191 Some states’ legislation expressly prohibits them from using or releasing information gathered by their intelligence services. This is the case in Hungary, for example.

192 Article 4 of the extradition treaty between the United States and Italy also provides for the extradition of each country’s own nationals. It should be added, however, that warrants issued by the Italian judiciary are enforceable in EU countries, as European arrest warrants do not have to be forwarded by the Ministry via diplomatic channels.

193 ANSA agency, 27 February 2006, widely published in the Italian press.

194 The Swiss federal prosecuting authorities have, however, instituted a preliminary investigation into these allegations.

195 We would not see any reason to because we have received categorical assurances from the US that they are not using Shannon in this way (Irish Examiner, 22 February 2006).

196 The United States does not transport, and has not transported, detainees from one country to another for the purpose of interrogation using torture (statement of 5 December 2005).

197 The German Foreign Minister, Mr Steinmeier, emphasised the need for such clarification, because, he said, we should not diverge from one another on the interpretation of international law (AP 8 December 2005).

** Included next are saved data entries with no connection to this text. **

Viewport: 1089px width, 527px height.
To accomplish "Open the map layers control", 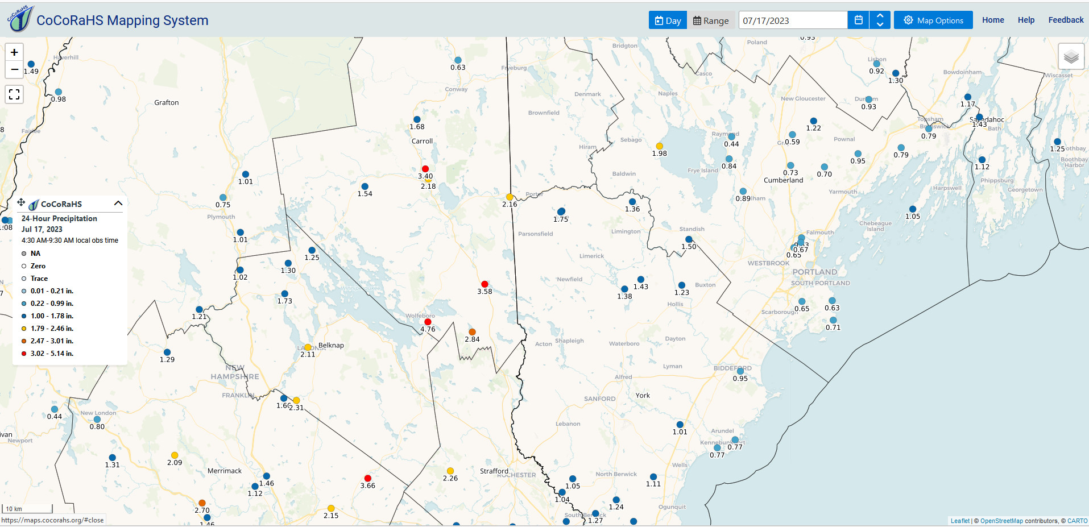I will 1071,57.
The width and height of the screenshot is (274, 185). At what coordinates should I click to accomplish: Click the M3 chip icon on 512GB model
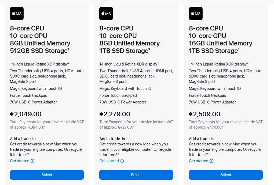click(x=17, y=14)
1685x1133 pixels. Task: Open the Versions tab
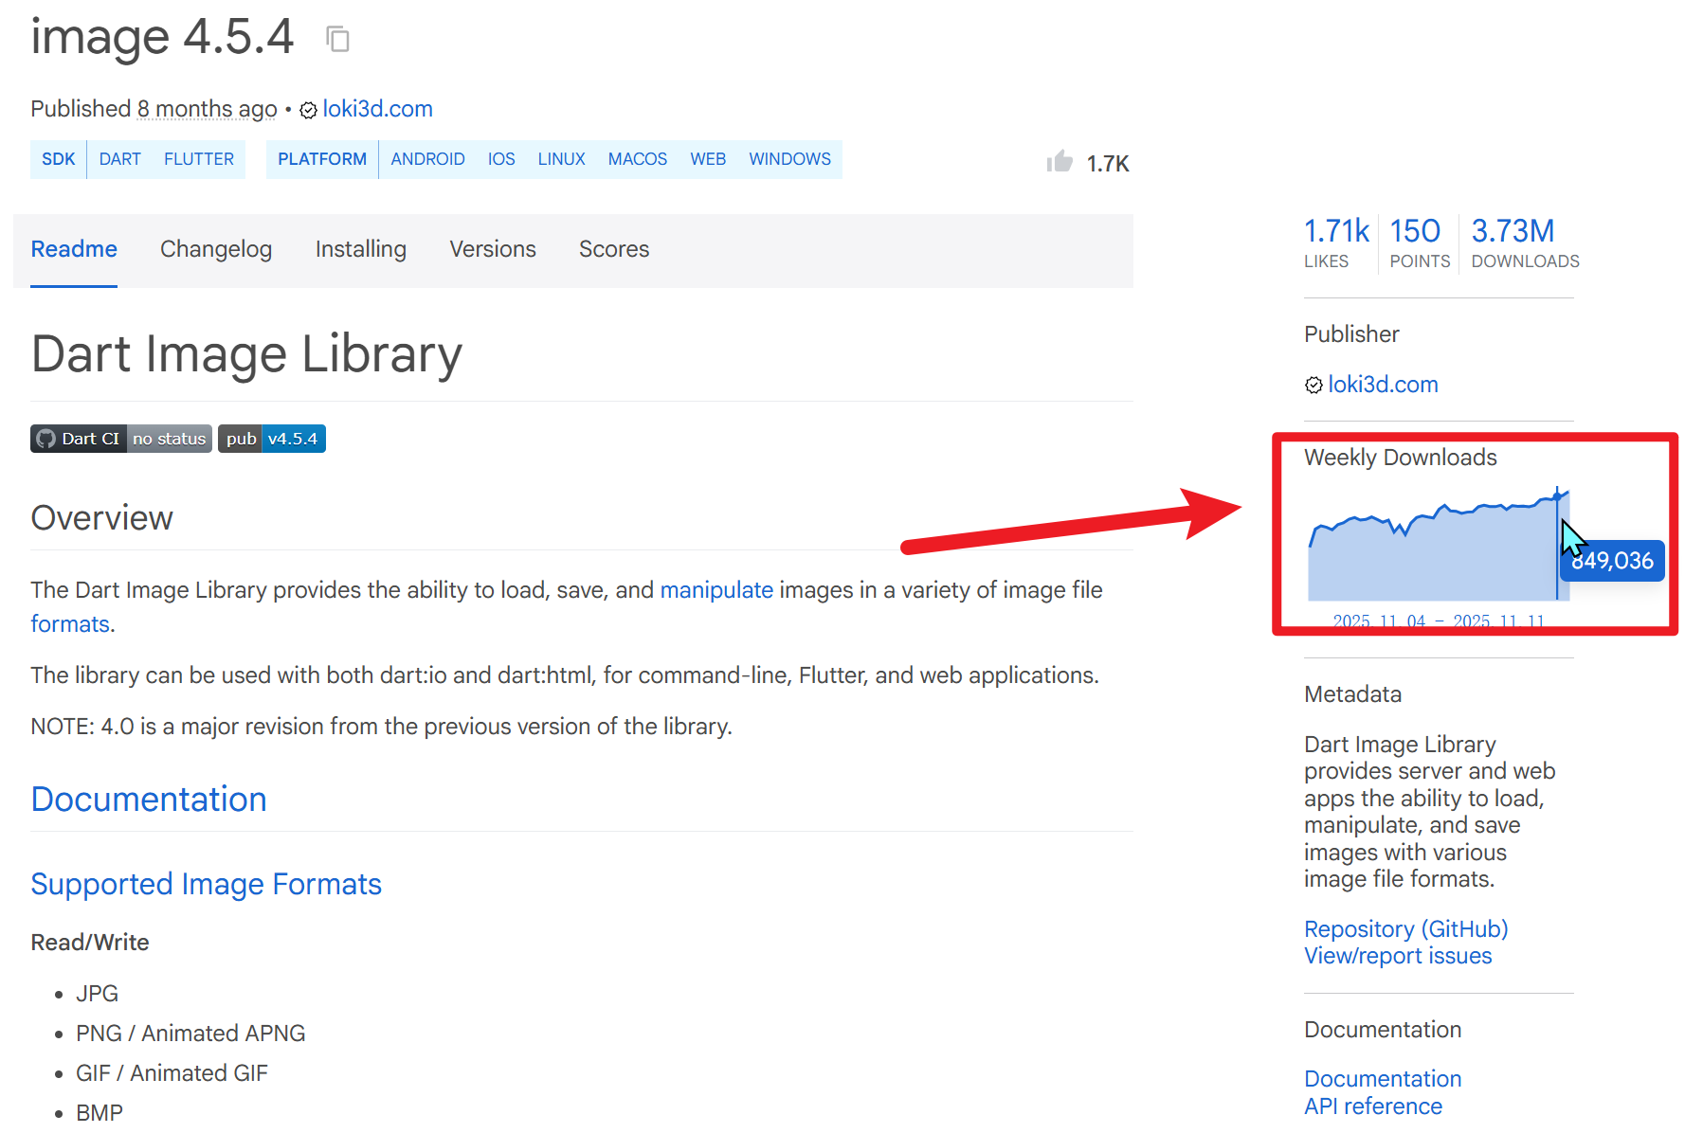coord(492,249)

198 Only Bernard Bot, the Dutch Foreign Affairs Minister, considered the American explanations “inadequate”; Scandinavian diplomats also protested against the American services’ use of “methods on the edge of legality”. On the whole, however, the Europeans, headed by Britain’s Jack Straw, kept a low profile so as not to offend the “iron lady” of American diplomacy. (Le Figaro of 8 December 2005).

199 As condemned by the Council of Europe’s Commissioner for Human Rights in his statement on “fight against terrorism by legal means” published on the Council of Europe’s website on 3 April 2006.

200 In particular, this is what happened to the two Swiss journalists who, in early January 2006, published the content of the Egyptian fax, intercepted by Swiss intelligence services, mentioning the existence of detention centres in Eastern Europe. The two journalists have published a book outlining the circumstances by which they came into possession of the document: Sandro Brotz, Beat Jost, CIA-Gefängnisse in Europa – Die Fax-Affäre und ihre Folgen, Orell Füssli, 2006.